### [TASK INSTRUCTIONS]
Give only the number of lines in the material below that contain the string "size", matching case exactly.
-- begin --
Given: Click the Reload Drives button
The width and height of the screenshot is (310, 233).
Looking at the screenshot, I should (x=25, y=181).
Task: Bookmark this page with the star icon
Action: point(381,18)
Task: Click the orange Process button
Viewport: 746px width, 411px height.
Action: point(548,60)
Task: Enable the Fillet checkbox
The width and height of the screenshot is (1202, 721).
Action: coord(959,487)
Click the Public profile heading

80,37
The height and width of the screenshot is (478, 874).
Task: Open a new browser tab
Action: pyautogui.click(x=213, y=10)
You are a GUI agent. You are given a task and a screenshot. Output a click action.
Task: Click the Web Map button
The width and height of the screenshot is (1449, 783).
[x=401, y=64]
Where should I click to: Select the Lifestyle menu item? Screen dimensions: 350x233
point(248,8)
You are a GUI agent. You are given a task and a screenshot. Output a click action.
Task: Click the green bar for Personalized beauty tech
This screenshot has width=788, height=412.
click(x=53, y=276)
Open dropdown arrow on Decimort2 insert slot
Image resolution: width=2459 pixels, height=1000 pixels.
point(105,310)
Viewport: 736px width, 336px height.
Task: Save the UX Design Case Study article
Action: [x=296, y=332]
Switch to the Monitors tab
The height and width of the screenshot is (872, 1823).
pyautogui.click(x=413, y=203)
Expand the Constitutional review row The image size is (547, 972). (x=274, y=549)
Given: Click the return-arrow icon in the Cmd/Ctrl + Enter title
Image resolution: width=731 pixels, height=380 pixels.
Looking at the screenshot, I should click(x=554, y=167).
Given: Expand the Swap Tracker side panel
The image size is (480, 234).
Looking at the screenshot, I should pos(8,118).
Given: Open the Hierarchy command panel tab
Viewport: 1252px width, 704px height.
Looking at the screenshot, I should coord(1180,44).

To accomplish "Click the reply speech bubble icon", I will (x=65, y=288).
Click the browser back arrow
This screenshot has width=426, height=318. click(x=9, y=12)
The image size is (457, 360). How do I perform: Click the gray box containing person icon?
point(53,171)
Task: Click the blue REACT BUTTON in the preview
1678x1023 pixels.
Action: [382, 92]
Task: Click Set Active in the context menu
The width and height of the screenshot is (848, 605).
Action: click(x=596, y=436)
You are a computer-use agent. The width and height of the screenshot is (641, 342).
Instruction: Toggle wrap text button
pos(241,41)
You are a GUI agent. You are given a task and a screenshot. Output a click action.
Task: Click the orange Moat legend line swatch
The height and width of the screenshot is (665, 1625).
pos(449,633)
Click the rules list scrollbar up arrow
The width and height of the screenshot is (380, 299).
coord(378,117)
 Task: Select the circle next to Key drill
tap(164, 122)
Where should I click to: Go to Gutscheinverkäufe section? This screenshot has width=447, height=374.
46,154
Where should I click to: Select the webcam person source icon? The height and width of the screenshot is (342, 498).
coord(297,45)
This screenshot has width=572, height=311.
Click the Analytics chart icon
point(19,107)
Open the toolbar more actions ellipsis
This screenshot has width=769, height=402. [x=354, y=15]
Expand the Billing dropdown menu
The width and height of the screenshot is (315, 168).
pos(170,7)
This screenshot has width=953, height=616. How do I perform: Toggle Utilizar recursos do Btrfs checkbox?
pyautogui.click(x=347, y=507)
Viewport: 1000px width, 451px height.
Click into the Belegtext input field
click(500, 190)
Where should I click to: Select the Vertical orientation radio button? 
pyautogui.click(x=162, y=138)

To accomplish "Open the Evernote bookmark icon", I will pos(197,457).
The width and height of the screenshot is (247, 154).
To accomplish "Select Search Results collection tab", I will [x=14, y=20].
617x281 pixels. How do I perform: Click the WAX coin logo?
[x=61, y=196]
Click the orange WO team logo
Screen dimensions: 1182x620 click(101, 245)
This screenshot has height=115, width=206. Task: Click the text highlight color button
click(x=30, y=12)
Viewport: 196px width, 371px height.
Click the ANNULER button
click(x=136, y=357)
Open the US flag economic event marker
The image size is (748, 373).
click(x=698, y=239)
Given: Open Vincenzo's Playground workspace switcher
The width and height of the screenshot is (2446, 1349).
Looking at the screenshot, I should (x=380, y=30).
-- end --
### [TASK ANSWER]
4